Federal support for higher education R&D in the US lagged behind inflation for the third year in a row
American universities experienced a continuing decline in federal research and development funding in fiscal year (FY) 2014, according to new data from the US National Science Foundation (NSF). Federal R&D funding of higher education failed to outpace inflation for the third consecutive year in the US, says the agency’s 17 November analysis. When adjusted for inflation, the figure declined by 5.1% between fiscal years 2013 and 2014. The funding has fallen by more than 11% since its peak in FY 2011.
‘This is the longest multiyear decline in federal funding for academic R&D since the beginning of the annually collected data series in FY 1972,’ the NSF said. Overall, current dollar R&D expenditures reported by US universities were $67.3 billion (£44 billion) in FY 2014, a 0.2% increase from the previous year.

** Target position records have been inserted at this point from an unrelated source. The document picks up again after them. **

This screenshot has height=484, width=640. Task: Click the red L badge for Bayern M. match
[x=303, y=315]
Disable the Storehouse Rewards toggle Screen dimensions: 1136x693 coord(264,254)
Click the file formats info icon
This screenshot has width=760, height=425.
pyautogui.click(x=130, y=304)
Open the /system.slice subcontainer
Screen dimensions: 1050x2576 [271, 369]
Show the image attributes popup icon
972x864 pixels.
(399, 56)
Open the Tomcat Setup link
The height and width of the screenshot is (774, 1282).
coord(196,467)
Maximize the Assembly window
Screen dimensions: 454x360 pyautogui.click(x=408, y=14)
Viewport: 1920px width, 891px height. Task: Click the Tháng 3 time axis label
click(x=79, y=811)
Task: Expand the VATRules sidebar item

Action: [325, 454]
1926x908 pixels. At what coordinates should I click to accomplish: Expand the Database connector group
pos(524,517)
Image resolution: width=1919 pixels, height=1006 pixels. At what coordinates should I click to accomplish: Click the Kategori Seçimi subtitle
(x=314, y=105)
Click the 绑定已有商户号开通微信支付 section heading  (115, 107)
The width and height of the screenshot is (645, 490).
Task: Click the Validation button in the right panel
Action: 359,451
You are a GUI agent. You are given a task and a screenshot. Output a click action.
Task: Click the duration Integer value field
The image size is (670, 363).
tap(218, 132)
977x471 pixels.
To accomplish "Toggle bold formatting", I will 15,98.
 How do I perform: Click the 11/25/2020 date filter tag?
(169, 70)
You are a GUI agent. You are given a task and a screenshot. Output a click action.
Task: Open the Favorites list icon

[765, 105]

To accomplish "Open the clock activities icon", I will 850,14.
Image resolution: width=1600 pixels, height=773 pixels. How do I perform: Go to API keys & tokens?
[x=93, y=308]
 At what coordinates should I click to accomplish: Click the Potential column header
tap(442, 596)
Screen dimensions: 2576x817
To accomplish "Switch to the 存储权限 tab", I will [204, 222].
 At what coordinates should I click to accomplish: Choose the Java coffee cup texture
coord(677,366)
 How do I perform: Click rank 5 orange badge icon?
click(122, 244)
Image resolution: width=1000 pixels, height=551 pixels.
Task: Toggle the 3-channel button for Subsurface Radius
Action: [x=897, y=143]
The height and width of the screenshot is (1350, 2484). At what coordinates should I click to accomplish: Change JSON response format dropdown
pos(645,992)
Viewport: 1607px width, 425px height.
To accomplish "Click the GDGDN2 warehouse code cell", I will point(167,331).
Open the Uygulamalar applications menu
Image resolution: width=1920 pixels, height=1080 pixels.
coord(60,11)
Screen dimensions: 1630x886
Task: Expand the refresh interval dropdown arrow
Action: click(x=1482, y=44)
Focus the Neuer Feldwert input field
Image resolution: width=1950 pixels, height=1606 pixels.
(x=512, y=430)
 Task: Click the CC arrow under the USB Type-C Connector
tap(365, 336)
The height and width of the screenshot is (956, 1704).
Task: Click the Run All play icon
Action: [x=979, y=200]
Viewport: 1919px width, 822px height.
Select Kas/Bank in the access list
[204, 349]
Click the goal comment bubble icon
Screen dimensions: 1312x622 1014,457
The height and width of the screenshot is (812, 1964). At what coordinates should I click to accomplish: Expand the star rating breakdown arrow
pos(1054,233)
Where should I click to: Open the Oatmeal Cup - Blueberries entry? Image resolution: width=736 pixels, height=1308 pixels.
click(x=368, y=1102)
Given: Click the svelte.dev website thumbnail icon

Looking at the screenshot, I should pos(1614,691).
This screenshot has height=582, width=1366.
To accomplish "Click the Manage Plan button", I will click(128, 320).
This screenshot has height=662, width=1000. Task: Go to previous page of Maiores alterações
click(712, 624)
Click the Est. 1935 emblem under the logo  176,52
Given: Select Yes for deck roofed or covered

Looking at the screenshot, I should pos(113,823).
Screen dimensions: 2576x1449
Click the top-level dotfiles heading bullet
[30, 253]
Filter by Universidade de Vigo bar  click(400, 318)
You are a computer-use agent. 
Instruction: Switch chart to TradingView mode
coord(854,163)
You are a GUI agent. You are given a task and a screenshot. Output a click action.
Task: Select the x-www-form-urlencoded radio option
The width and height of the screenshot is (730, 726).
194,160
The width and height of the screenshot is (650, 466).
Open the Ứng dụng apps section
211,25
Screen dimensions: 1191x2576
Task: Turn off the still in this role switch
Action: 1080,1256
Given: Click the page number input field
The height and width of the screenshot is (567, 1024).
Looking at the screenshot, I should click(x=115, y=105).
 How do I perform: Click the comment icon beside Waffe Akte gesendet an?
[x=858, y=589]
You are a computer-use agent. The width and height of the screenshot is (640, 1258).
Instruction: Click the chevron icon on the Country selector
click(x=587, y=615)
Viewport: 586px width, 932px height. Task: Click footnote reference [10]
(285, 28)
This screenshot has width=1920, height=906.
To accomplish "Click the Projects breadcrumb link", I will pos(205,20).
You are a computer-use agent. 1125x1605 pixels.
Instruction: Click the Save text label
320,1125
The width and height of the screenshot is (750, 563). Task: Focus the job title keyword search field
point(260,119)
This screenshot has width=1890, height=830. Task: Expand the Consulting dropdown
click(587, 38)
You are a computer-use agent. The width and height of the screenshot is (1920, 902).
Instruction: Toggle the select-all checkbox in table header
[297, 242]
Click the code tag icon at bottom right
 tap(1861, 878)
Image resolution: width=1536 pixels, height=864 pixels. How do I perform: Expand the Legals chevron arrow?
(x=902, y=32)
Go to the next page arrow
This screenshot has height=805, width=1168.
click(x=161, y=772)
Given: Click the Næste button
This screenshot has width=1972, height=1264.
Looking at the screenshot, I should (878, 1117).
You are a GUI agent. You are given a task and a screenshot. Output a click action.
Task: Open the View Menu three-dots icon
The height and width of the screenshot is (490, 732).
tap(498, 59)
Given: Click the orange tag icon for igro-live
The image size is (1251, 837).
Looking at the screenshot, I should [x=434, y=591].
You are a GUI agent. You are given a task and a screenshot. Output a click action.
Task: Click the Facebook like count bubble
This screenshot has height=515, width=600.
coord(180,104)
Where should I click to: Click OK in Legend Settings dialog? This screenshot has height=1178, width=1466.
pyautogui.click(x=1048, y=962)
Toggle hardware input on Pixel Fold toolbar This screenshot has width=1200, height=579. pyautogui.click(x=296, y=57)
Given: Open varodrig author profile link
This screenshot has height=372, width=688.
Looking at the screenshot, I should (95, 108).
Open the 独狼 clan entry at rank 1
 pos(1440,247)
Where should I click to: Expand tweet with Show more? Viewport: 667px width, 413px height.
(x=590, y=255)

Higher education R&D is heavily concentrated in the fields of medical sciences, biological sciences, and engineering, and both experienced substantial growth between FYs 1994 and 2011. Specifically, biological sciences and engineering each more than doubled in constant dollars during that time, and medical sciences increased by more than 150%. However, the NSF found that R&D spending in the two life science fields has failed to outpace inflation each year, beginning in FY 2011. Meanwhile, engineering R&D growth has continued at a slower pace but showed its first year of no inflation-adjusted growth in FY 2014.